In no quarter were the dispositions for defense such as to offer a vigorous resistance to a respectable body of the enemy, either in the position and numbers of the troops or the number and character of the defensive works... not a single defensive work had been commenced on the Maryland side. There was nothing to prevent the enemy shelling the city from heights within easy range, which could be occupied by a hostile column almost without resistance.

To remedy the situation, one of McClellan's first orders upon taking command was to greatly expand the defenses of Washington. At all points of the compass, forts and entrenchments would be constructed in sufficient strength to defeat any attack. Alexandria, which contained the southern terminus of the Chesapeake and Ohio Canal and one of the largest ports in the Chesapeake Bay, was an object of "anxious study."

== Planning and construction ==
In August 1861, Gen. McClellan assigned Gen. John G. Barnard to take charge of construction to begin creation of a complete system of defenses.

Gen. Horatio Wright, who had overseen the construction of Fort Ellsworth, and Gen. John Newton, who was in charge of the forts south of Four Mile Run, supervised the construction and managed the flow of men and materials.
The fort was constructed upon Vaucluse, a plantation that was seized from the Fairfax family.

Construction began on September 1, 1861. The perimeter was 463 yards, with places for 25 guns, including one 100-pound Parrott rifle.

== Wartime use ==
On Wednesday, November 27, 1861, Col. J. Howard Kitching marched with the 6th New York Artillery to occupy the Fort, and complete construction.

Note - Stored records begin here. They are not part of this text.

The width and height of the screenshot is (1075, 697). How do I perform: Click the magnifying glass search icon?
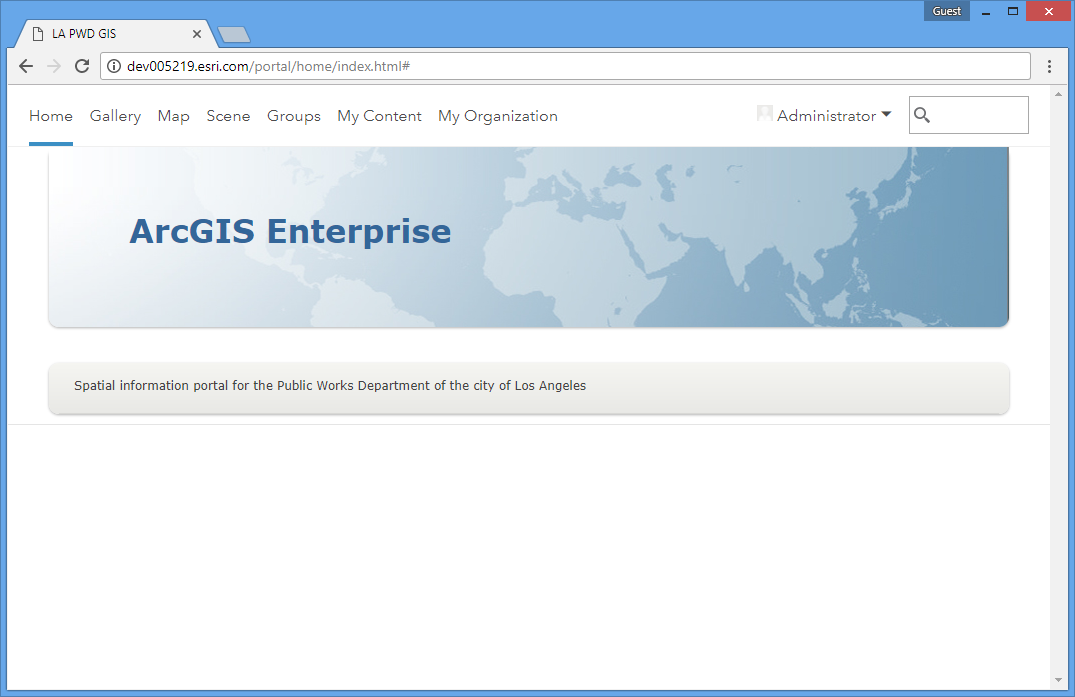click(x=922, y=116)
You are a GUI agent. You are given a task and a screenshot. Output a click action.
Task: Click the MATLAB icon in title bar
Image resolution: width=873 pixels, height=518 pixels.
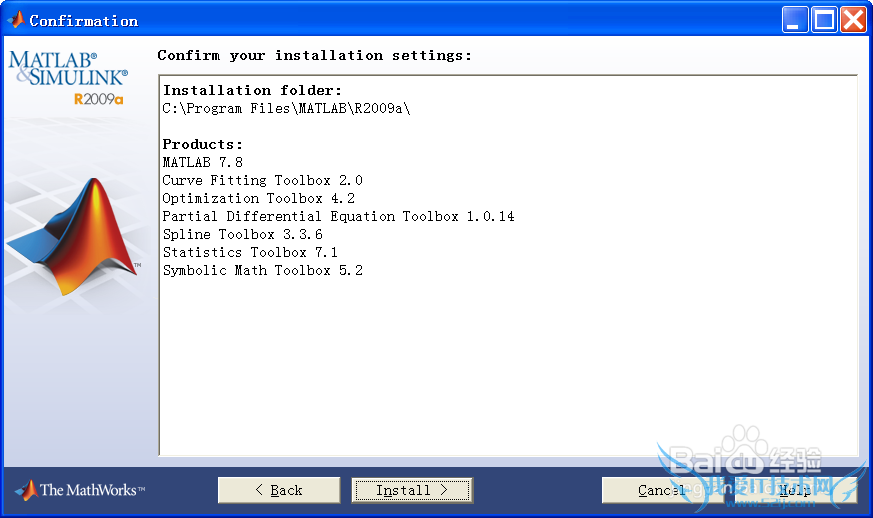(x=16, y=20)
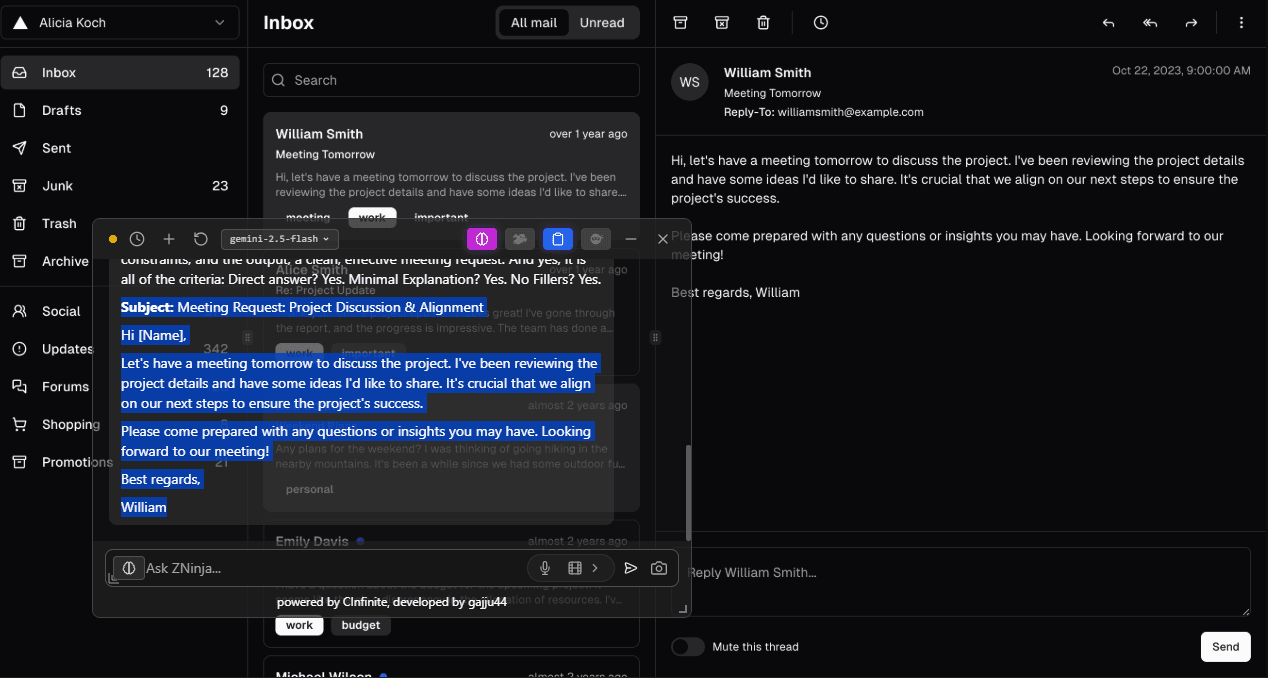This screenshot has height=678, width=1268.
Task: Archive William Smith's email with the archive icon
Action: point(680,22)
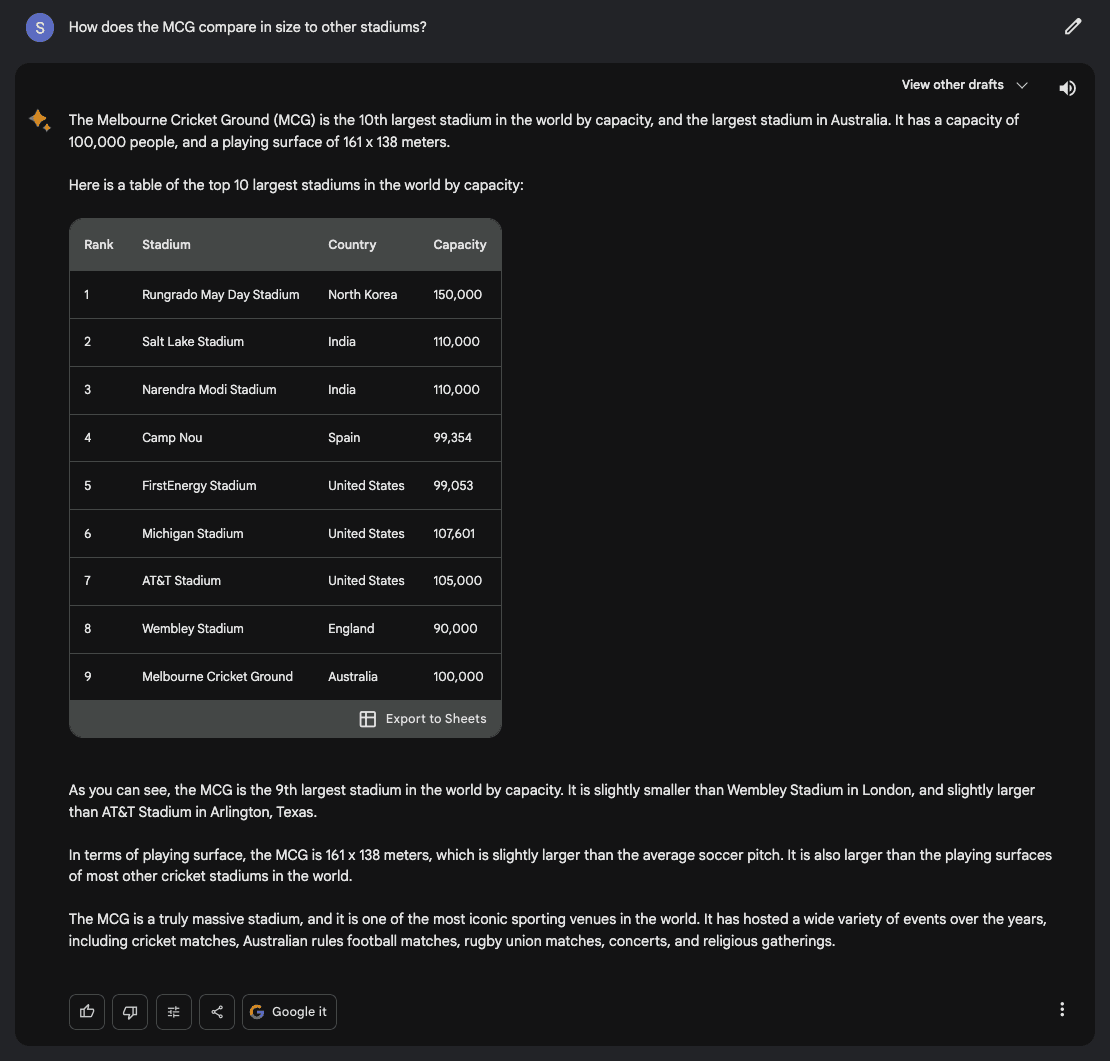1110x1061 pixels.
Task: Open the three-dot more options menu
Action: tap(1062, 1010)
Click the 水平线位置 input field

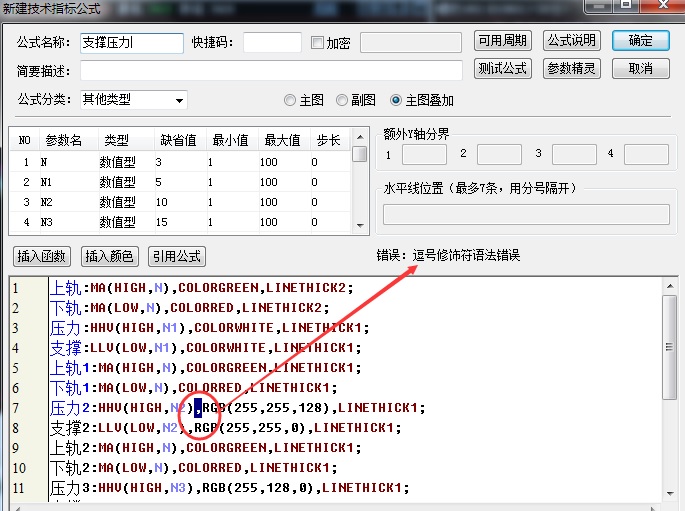point(526,214)
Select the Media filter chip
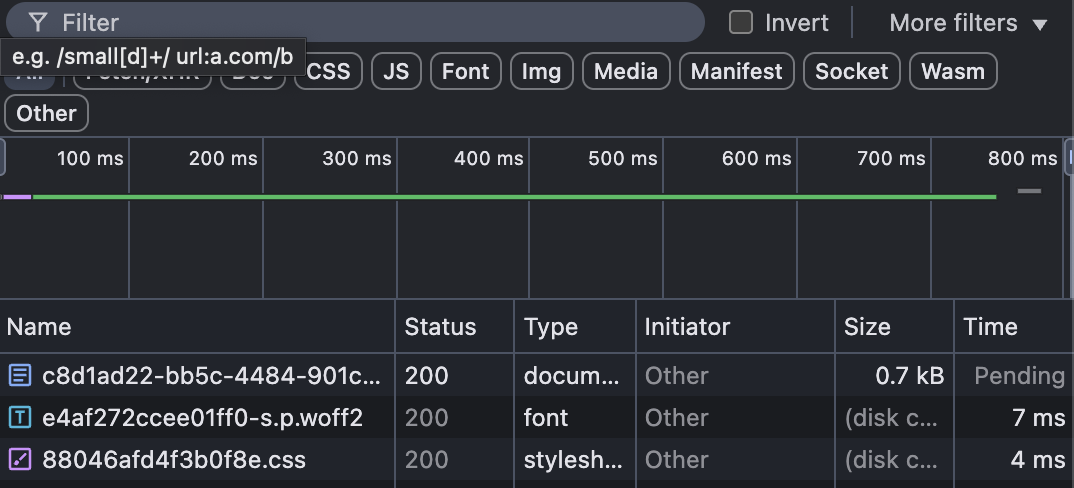Viewport: 1074px width, 488px height. coord(626,71)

 My dearest L : I received your lovely letter, and would have answered it immediately, but that I was taken sick the day after I got it, and have been sick ever since. We received orders late Wednesday night to move our two companies which had been guarding Fort Ellsworth to Fort Worth, the next morning, Thanksgiving Day. So we were obliged to give up our comfortable quarters, and take up our line of march for an unfinished earthwork, on the outskirts of our line of fortifications; where instead of spending our time drilling on the guns, and teaching our men something useful, we are forced to take up our axes and shovels, and go to work upon the Fort. In Ellsworth we had very nice quarters within the works, and everything convenient, and were able to crib a little time every day to ourselves. Here we are encamped on a side hill, outside the work, the mud about eight inches deep, very little to eat, and plenty of work. If you could just look in upon us now, and see how I live, you would scarcely believe your eyes. Major Doull has not, as yet, received his tents, and he and I have to occupy the same tent, which of course is pitched right in the mud, such things as boards for flooring being quite unheard of, and it is so full of trunks, cooking utensils, our beds, etc., besides our saddles, which we have to keep there, having no stable, that it is almost impossible to move around. We almost froze the first night, and as I was sick in bed, and felt the cold very much, we foraged around and found a little cast-iron stove, which we rigged up in the tent, and except that we were smoked out like two woodchucks nine or ten times in twenty-four hours, we were more comfortable. Then our "Bill of Fare," my I told the boys this morning when we succeeded in getting our morning meal (a piece of government beef and a tin cup of coffee) at one o'clock, after running around in the cold and snow for three or four hours, that I thought I would give about one month's pay to have one good meal at home. You must not think that we complain, however.

They moved on to Fort Blenker, on Friday January 17, 1862.

Fort Blenker, January 19, 1862.
.... On Friday morning, while we were all hard at work in Fort Worth, Major Doull received orders to march, immediately to this post with two companies. In less than two hours' time, we had torn down our nice winter quarters, which we had built with so much trouble; left our nice log cook-houses and stables, and were on the march; I, in command of the troops, Doull having gone ahead to arrange for our relieving the troops at Blenker.